We hang out at #crack-lang on Freenode IRC if you'd like to come by.
Some more comments below.
On Tue, 2011-07-19 at 12:22 +0200, pancake wrote:
> make[1]: *** No rule to make target `model/TypeOfCall.h', needed by
> `all-am'. Stop.
>
> i think you forgot to commit that file (it is in crack-0.5 tarball), but
> not in the repo.
>
> btw . nice lang :)
I love it too, and it's getting better all the time. For me it has the
perfect mix of high and low level functionality. Very similar to Vala,
with a Python-like execution environment.
>
> Another cool thing would be to add support for valabind, this will allow
> you to create automatic bindings for any library described in a VAPI
> file (Vala) from your language. This is.. Gtk+, GStreamer, Poppler, SDL, ...
>
> http://hg.youterm.com/valabind
>
> let me know if you are interested in having this support.
It definitely sounds interesting. I can help if you would like to add a
writer for the crack interface files (which are themselves simplified
crack files) to valabind.
For components (mostly gtk+3.x) that already have .gir files, it would
probably be preferable to use those, right?
>
> Stuff I missed in your lang:
>
> * create relocatable binaries (like in -fPIC)
> * dump raw execution buffer to stdout (not only IR)
>
> NOTE: i would document that the way to generate a binary is by using -B
> llvm-native.. this sounds strange to me as long as I expected -o flag.
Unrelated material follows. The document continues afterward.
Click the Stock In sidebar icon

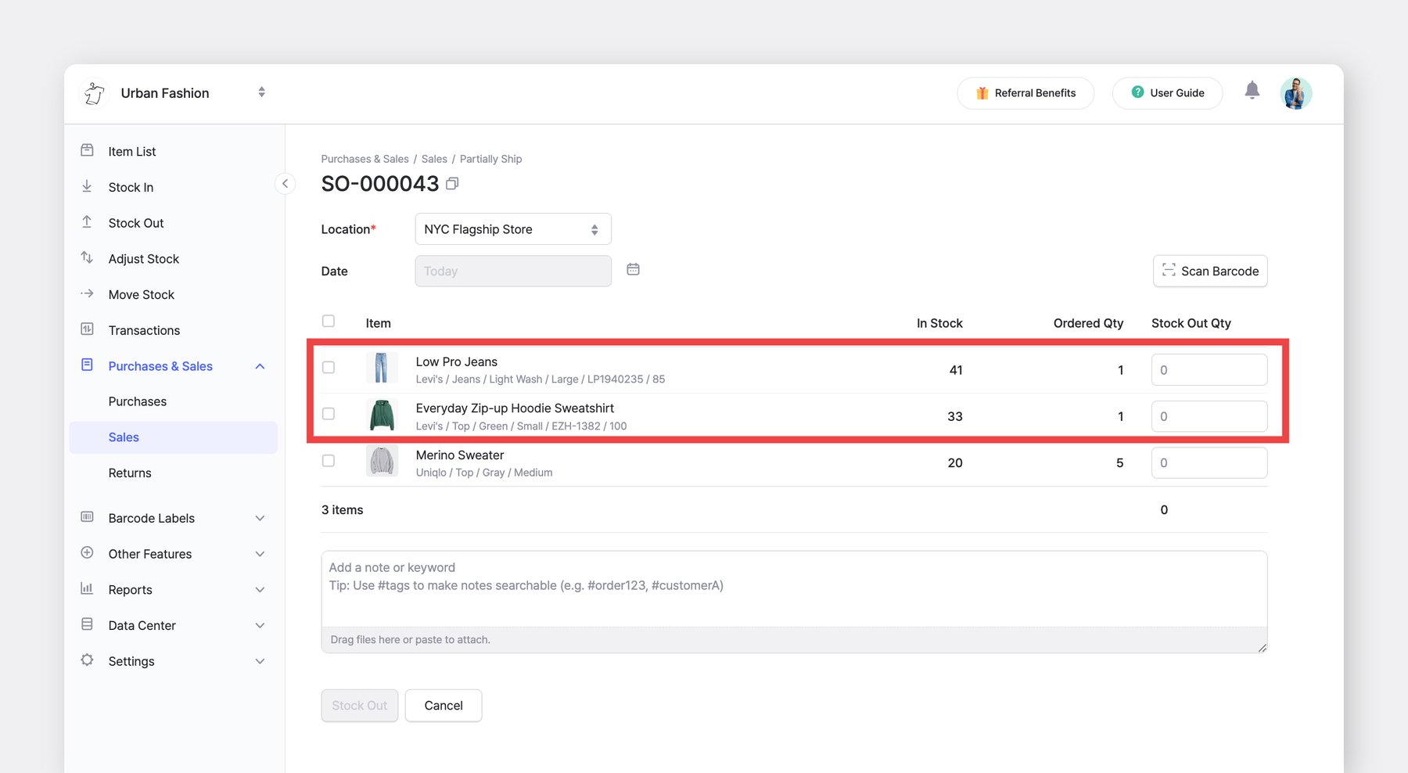pyautogui.click(x=87, y=186)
This might just be unclear in the documentation. To create a binary, use
the "crackc" command:
crackc myfile.crk -o myexecutable.exe
Cheers,
Conrad
>
> Best regards.
>
> --pancake
Thanks for pointing this out - actually TypeOfCall.h is dead code that
happened to live on in my local working directory, it should have been
removed from the Makefile. This is now fixed in the repository.
>>
>> btw . nice lang :)
>
> I love it too, and it's getting better all the time. For me it has the
> perfect mix of high and low level functionality. Very similar to Vala,
> with a Python-like execution environment.
>
>>
>> Another cool thing would be to add support for valabind, this will allow
>> you to create automatic bindings for any library described in a VAPI
>> file (Vala) from your language. This is.. Gtk+, GStreamer, Poppler, SDL, ...
>>
>> http://hg.youterm.com/valabind
>>
>> let me know if you are interested in having this support.
>
> It definitely sounds interesting. I can help if you would like to add a
> writer for the crack interface files (which are themselves simplified
> crack files) to valabind.
+1. We've had similar discussions around supporting "smoke" for Qt
and KDE (see http://techbase.kde.org/Development/Languages/Smoke). We
might want to get together for virtual chat on how we want to go about
this. Also, see this thread for our existing thoughts on the subject:
http://groups.google.com/group/crack-lang-dev/browse_thread/thread/996881c8abea9877
>
> For components (mostly gtk+3.x) that already have .gir files, it would
> probably be preferable to use those, right?
>
>>
>> Stuff I missed in your lang:
>>
>> * create relocatable binaries (like in -fPIC)
We'll need to do that at some point when we start building shared libraries.
>> * dump raw execution buffer to stdout (not only IR)
I thought about this at one point in the context of generating cached
module files - it's not obvious to me that this can be done from LLVM,
though.
Thank you :-)
> flexible and powerful.. but something I really hate is the runtime
> library... C has no runtime library and you end up linking against the
What is it that you hate about it? You mentioned that "hello world"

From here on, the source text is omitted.